ACTIVITY: Which lines of the data below hold "width"? Copy each of them.

INPUT DATA:
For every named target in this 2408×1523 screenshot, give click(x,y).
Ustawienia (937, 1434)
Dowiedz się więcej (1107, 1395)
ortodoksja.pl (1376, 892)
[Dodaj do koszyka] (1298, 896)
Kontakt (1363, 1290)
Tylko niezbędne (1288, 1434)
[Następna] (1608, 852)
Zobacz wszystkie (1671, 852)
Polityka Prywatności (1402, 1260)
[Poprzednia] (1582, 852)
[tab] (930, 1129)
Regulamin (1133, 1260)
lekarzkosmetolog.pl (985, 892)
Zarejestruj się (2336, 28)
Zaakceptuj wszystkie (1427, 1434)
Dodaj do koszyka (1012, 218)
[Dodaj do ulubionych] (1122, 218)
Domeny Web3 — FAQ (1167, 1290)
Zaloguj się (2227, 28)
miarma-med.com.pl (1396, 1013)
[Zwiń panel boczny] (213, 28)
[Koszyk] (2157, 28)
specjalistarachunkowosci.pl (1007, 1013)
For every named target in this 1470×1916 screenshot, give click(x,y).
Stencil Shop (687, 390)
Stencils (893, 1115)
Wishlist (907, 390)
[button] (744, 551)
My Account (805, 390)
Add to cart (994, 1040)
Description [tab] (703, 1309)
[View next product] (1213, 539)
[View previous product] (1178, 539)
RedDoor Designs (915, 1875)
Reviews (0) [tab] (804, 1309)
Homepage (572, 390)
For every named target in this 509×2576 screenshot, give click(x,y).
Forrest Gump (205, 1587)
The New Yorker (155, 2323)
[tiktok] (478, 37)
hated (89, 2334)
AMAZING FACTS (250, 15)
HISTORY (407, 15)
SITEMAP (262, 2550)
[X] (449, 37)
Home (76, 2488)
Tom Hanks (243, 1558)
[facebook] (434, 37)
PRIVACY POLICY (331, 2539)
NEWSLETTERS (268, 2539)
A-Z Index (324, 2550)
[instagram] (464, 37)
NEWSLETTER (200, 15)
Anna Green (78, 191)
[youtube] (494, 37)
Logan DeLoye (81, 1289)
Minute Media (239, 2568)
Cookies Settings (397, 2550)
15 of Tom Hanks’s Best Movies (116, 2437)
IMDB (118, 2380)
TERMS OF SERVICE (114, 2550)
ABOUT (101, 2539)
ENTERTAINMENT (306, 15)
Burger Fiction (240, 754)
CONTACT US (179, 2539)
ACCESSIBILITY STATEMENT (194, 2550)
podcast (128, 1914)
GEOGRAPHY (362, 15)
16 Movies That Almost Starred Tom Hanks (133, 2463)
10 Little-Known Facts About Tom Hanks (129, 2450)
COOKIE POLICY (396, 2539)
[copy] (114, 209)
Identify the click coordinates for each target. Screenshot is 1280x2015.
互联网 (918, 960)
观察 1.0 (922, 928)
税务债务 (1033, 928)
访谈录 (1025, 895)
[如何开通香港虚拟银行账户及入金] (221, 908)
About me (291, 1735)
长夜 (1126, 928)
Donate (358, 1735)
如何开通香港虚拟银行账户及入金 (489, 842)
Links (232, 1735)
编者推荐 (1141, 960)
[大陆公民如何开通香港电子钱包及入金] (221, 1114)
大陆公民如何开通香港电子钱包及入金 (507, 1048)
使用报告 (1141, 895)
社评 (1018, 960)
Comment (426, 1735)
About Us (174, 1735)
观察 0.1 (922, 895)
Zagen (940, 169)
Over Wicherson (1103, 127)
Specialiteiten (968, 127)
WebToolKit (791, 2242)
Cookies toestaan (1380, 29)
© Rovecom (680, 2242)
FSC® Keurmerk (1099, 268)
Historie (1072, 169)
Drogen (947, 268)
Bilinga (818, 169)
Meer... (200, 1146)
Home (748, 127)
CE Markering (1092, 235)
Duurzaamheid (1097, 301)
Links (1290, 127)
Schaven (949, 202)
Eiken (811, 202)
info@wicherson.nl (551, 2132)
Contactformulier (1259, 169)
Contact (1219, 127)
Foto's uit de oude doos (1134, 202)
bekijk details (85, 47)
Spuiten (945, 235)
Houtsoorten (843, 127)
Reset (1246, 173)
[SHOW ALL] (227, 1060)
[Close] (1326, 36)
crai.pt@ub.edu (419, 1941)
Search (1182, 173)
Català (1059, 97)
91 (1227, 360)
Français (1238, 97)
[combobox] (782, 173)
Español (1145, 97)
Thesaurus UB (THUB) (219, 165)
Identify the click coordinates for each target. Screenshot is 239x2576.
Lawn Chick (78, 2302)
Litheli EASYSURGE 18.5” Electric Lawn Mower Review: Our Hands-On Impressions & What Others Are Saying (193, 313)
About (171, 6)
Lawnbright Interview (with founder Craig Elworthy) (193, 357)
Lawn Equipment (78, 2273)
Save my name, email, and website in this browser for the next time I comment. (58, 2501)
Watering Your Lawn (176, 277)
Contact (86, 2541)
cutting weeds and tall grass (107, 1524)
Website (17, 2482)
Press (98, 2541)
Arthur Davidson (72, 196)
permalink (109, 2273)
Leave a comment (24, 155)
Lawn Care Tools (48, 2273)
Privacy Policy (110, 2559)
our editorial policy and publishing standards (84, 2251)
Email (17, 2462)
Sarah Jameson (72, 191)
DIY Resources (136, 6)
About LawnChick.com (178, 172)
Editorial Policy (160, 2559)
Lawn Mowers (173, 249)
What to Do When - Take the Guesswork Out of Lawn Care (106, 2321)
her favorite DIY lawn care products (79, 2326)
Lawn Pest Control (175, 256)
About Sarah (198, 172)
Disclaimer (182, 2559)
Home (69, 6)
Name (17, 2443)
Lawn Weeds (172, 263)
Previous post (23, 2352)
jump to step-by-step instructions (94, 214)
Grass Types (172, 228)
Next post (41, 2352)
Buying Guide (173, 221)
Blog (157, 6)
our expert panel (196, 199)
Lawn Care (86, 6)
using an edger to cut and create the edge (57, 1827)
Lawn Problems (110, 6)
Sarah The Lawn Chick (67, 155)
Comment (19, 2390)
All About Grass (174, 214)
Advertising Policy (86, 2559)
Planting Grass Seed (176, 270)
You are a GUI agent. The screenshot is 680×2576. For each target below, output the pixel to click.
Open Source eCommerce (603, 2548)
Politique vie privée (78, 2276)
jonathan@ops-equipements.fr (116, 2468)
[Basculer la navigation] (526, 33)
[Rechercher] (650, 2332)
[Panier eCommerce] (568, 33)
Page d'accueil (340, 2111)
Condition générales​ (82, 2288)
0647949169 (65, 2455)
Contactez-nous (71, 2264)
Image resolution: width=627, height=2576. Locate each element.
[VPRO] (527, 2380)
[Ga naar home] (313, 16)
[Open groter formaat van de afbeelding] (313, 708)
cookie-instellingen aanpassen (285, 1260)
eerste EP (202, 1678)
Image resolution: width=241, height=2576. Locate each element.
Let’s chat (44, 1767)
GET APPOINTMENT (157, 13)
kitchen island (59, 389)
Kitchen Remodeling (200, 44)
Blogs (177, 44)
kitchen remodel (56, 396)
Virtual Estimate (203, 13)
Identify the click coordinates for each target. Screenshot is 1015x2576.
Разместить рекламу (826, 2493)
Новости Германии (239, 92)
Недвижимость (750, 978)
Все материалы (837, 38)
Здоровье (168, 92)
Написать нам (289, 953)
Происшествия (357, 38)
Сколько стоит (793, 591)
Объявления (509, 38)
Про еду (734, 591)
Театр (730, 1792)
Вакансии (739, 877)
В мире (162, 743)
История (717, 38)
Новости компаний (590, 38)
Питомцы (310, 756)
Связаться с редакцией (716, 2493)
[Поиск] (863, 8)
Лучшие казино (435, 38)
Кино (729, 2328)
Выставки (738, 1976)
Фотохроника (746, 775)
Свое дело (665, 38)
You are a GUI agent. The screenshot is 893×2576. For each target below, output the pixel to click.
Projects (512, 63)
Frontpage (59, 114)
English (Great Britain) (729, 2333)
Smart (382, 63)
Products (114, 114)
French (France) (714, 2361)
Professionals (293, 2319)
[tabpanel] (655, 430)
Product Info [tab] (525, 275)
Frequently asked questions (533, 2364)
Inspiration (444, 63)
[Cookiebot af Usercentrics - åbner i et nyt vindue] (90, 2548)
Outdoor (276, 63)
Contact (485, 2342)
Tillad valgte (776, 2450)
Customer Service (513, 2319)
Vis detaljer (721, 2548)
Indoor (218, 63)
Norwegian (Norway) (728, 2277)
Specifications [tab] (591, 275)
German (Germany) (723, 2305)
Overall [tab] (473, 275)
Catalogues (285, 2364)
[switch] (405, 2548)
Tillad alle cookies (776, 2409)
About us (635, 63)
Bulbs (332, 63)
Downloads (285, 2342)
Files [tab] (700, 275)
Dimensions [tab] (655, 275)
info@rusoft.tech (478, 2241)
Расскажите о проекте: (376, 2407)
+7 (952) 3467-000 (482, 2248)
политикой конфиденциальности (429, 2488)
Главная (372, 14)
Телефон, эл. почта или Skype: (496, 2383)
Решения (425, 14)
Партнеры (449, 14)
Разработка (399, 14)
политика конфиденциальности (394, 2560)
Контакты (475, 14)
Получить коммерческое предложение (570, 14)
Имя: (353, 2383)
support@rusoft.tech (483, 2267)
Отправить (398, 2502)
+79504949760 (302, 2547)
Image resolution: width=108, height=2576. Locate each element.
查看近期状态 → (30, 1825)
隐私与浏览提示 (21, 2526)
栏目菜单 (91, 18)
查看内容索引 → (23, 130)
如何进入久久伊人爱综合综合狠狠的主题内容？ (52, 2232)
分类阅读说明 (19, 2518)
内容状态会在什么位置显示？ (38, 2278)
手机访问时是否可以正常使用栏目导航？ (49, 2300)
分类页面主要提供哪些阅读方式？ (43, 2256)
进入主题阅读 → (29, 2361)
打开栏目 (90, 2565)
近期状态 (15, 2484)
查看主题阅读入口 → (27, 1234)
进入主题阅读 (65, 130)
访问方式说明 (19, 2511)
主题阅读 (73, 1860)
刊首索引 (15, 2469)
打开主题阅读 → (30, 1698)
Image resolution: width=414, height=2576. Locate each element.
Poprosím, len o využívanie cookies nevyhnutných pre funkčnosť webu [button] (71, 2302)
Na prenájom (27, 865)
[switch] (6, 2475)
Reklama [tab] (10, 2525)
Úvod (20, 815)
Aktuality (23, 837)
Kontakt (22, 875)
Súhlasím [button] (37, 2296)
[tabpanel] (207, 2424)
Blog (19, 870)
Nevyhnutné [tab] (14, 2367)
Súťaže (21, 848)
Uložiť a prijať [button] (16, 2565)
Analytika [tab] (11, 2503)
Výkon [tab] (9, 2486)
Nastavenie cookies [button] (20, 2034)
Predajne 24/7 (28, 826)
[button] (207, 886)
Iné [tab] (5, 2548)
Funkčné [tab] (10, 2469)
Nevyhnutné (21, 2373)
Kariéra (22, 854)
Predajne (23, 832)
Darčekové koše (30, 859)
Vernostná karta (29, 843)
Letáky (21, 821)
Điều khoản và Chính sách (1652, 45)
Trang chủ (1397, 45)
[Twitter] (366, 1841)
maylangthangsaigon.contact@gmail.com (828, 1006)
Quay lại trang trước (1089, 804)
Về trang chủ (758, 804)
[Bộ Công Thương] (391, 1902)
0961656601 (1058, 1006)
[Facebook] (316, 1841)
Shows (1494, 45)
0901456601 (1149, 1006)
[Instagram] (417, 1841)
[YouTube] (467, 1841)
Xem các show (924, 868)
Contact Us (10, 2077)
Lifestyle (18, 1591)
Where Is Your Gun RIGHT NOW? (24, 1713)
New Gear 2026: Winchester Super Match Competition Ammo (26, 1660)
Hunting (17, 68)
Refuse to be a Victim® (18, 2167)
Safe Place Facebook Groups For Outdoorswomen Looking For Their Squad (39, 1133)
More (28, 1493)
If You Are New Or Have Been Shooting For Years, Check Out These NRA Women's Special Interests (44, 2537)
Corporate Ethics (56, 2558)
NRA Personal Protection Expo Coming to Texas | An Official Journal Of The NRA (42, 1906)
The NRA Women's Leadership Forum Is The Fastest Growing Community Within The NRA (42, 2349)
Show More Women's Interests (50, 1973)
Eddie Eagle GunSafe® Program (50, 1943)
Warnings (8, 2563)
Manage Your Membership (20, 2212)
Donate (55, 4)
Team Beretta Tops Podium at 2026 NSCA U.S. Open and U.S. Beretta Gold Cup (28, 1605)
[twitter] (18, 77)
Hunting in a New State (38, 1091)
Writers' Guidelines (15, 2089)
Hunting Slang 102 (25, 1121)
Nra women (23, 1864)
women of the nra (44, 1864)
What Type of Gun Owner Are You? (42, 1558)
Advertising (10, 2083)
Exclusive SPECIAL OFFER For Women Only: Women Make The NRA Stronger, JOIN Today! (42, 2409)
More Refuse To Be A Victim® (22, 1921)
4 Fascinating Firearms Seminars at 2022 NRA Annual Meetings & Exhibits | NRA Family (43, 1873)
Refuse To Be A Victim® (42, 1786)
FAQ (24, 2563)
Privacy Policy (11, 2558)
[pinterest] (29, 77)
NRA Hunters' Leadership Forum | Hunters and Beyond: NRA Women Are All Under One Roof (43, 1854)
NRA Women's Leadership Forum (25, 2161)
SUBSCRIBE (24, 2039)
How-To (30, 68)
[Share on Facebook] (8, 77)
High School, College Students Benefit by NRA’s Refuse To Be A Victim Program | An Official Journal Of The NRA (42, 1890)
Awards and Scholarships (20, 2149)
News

ANSWER SPACE:
Image resolution: width=627, height=2576. Locate each element.
Image resolution: width=241, height=2576. Locate each element.
Image resolution: width=108, height=2576. Locate each element.
Image resolution: width=414, height=2576. Locate each element.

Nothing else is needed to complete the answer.